He contextualized the urgency with hard numbers: Nigeria’s federal budget has ballooned from ₦10.59 trillion in 2020 to a projected ₦58 trillion by 2026. That growth trajectory, he argued, makes a smarter, fairer, and more efficient revenue system non-negotiable. Addressing public anxiety, he acknowledged concerns about whether National Assembly provisions fully align with what was gazetted—underscoring that clarity and trust are now strategic imperatives, not optional extras.
For Dr. Maidugu, reform is not a cosmetic patch. It is a system-wide recalibration: rewriting obsolete laws, broadening the tax base without taxing poverty, tightening administration, digitizing compliance, and reducing leakages. He urged Nigerians—particularly Muslims—to view compliant taxation as civic participation in nation-building.
*What the 2025 Tax Acts Actually Change*
On substance, the reforms redraw the fiscal map for both individuals and businesses.
For individuals, the new regime recalibrates equity. Annual income up to ₦800,000 is tax-free, and after statutory reliefs, those earning roughly ₦1.2–₦1.3 million pay no personal income tax. A progressive structure caps the top marginal rate at 25 percent. Rent relief allows 20 percent or up to ₦500,000, whichever is lower. The national minimum wage of ₦70,000 monthly—and wage awards up to ₦100,000—remain exempt.
At the same time, the net is wider and smarter. Residents are taxed on worldwide income. Digital earnings and crypto assets are now within scope. Tax Identification Numbers are mandatorily linked with NIN, BVN, and other identifiers—closing historic compliance gaps.
For businesses, the reforms draw a deliberate line between nurturing growth and taxing scale. Small companies—defined as turnover below ₦100 million and assets under ₦250 million—are exempt from company income tax, capital gains tax, and development levies. Larger firms face a 30 percent corporate tax rate, while multinational enterprises are subject to a 15 percent global minimum effective tax. Capital gains tax rises from 10 to 30 percent, harmonized with income tax, while minimum tax is abolished to ease pressure during downturns. Mandatory electronic invoicing and real-time reporting push transparency from policy intent to operational reality.
On consumption taxes, stability meets strategy. VAT remains at 7.5 percent. Small businesses below the ₦100 million threshold are relieved of VAT collection obligations. About 70 percent of daily-need items are VAT-exempt or zero-rated. Critically, unrestricted input VAT claims—now including fixed assets and services—signal a more investment-friendly posture.
*Architecture, Not Isolated Clauses*
Adding strategic clarity, Olufemi Michael Olarinde, Head of Fiscal and Tax Reform Implementation at FIRS and Special Adviser on Tax Policy, cautioned against cherry-picking clauses without context.
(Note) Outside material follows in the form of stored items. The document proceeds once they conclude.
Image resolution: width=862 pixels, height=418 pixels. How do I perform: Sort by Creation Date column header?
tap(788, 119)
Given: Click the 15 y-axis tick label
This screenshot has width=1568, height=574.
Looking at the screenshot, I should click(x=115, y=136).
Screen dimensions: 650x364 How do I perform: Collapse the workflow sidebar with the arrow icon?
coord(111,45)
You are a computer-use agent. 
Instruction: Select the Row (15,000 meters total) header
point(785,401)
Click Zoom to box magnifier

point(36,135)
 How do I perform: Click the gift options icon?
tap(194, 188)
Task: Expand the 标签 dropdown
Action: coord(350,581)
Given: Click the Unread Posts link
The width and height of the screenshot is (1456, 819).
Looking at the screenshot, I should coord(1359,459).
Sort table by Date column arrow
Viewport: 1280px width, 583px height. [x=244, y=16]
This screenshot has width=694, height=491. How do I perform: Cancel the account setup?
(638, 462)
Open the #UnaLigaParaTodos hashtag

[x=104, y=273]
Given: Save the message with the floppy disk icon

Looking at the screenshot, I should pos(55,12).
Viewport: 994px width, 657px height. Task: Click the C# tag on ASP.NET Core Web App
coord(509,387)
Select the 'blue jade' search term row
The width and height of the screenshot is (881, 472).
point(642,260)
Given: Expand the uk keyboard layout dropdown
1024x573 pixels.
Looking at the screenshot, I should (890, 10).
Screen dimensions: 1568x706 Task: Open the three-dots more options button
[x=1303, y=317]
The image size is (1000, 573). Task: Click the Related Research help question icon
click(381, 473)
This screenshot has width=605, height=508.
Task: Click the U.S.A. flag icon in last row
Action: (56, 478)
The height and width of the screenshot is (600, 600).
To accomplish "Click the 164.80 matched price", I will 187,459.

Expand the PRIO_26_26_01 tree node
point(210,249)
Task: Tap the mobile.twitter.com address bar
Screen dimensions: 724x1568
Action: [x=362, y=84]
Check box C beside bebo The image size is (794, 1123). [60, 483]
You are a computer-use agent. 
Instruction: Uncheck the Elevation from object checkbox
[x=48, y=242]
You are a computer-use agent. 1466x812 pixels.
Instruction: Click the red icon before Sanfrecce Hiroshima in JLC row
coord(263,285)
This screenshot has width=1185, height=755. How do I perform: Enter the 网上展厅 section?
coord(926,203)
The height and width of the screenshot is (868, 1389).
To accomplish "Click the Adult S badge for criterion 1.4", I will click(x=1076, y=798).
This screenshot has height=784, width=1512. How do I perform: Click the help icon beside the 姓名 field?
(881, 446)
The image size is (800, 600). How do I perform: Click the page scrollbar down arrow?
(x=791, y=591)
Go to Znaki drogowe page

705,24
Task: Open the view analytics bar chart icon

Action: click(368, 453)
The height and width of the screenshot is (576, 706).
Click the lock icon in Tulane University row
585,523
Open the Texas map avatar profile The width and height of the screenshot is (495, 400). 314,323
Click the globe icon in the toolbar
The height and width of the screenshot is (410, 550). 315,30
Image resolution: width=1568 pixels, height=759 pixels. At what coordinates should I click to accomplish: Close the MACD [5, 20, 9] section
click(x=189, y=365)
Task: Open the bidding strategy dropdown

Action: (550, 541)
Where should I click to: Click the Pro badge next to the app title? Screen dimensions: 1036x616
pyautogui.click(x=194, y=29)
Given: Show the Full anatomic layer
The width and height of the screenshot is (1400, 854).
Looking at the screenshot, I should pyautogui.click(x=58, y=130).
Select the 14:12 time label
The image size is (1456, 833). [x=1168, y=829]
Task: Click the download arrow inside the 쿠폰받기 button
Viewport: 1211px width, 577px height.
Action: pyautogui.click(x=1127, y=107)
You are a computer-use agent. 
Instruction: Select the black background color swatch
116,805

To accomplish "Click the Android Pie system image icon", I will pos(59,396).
Using a cultural analogy, he urged stakeholders to read the reform as a complete system.
He outlined its guiding principles: simplicity, harmonization, taxpayer focus, digitization, data-driven decision-making, competitiveness, and tax neutrality. Structurally, Nigeria’s framework is consolidated into four core instruments: the Nigerian Tax Act 2025; the Nigerian Tax Administration Act 2025; the Nigerian Revenue Service Establishment Act 2025—transitioning FIRS to the NRS; and a strengthened Joint Revenue Board Establishment Act with an empowered Tax Appeal Tribunal.
The philosophy, he said, is straightforward: tax prosperity, not poverty; tax the fruit, not the seed.
*The Social Contract Question*
Beyond rates and thresholds, the webinar confronted the elephant in the room: trust. Dr. Adekunle posed pointed questions to participants—do taxpayers have a real say in how revenues are spent? Do they have enforceable rights to challenge misuse? Without transparency and accountability, speakers agreed, even the best-designed tax system will struggle to gain legitimacy.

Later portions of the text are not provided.